将提取的蛋白首先通过本领域常规的BCA法测定其蛋白浓度。随后用等体积的2×的SDS 上样缓冲液混合后进行聚丙烯酰胺凝胶电泳。电泳的条件设定为电压120V,电泳时间1.5 h。随后用硝酸纤维素膜进行转膜,转膜条件为60 V转移2 h。将膜清洗后浸泡入含Btg2抗体的溶液中4oC孵育过夜。随后经多次洗净后使用本领域常用的二抗进行孵育,最后进行化学显影,完成蛋白印迹实验。所获得的显影条带的密度值测定及相互间的比较使用ImageJ软件来完成。

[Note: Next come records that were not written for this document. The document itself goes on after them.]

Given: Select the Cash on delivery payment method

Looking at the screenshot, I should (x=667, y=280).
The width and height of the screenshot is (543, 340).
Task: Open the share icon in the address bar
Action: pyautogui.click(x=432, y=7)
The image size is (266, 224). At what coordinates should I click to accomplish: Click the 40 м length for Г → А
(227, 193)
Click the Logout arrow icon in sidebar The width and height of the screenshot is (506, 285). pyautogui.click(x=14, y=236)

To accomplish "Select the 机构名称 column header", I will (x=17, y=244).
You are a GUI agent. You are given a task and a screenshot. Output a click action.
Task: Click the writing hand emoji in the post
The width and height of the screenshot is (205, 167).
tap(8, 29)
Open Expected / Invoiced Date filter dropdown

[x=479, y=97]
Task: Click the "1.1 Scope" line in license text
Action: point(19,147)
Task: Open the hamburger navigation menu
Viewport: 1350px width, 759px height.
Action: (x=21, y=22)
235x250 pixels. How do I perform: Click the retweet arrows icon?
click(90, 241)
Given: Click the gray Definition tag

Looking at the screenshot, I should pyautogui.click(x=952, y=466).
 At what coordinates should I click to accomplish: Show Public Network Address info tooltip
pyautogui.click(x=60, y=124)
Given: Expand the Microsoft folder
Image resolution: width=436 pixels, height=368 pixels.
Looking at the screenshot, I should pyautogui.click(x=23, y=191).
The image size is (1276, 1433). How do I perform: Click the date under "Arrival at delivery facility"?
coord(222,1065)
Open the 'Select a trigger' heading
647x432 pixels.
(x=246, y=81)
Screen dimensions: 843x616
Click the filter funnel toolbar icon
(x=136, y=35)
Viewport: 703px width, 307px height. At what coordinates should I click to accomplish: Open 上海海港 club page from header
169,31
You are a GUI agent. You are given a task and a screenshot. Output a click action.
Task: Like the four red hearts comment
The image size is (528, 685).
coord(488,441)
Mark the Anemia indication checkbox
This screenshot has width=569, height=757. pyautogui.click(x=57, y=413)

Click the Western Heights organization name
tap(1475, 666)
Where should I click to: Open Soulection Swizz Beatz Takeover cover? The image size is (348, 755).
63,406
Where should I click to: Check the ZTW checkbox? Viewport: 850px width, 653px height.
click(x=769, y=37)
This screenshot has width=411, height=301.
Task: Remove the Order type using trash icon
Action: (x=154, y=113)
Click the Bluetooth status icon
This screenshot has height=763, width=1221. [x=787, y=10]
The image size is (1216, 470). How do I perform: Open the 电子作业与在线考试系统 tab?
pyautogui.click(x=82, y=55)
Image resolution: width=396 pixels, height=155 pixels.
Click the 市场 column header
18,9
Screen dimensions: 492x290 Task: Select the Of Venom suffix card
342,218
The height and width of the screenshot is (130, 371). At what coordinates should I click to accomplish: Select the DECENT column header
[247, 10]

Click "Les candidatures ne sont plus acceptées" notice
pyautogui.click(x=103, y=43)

实验组和对照组所获得的Btg2蛋白的表达量的比较如图1所示。
从图1中可以看出,基因工程鼠的Btg2蛋白的表达量是对照鼠的1.9倍。
本申请证实了在小鼠中枢神经系统中DNMT1对Btg2的表达水平有显著的调控作用,表明了DNMT1的缺失导致了包括神经再生调控蛋白的表达异常,证明了DNMT1在神经系统发育中起到不可或缺的调控作用。
附图说明
图1 转基因鼠和对照鼠大脑皮层的Btg2蛋白的表达水平。
Control指对照鼠;DNMT-KO指本申请所述的基因工程鼠。
具体实施方式
实施例1
蛋白提取和检测的过程如下:
将培养至1个月的基因工程鼠及对照的C57BL/6J小鼠各6只处死并分别取出其左脑的大脑皮层组织。将上述皮层组织用眼科剪剪成小块后用匀浆机进行匀浆,充分研碎,将组织匀浆化。将匀浆液转入1.5 ml的离心管中,12000 rpm在4oC下离心15 min。离心管中的液体分三层,提取中间无色液相,转入新的离心管中。
将提取的蛋白首先通过本领域常规的BCA法测定其蛋白浓度。随后用等体积的2×的SDS 上样缓冲液混合后进行聚丙烯酰胺凝胶电泳。电泳的条件设定为电压120V,电泳时间1.5 h。随后用硝酸纤维素膜进行转膜,转膜条件为60 V转移2 h。将膜清洗后浸泡入含Btg2抗体的溶液中4oC孵育过夜。随后经多次洗净后使用本领域常用的二抗进行孵育,最后进行化学显影,完成蛋白印迹实验。所获得的显影条带的密度值测定及相互间的比较使用ImageJ软件来完成。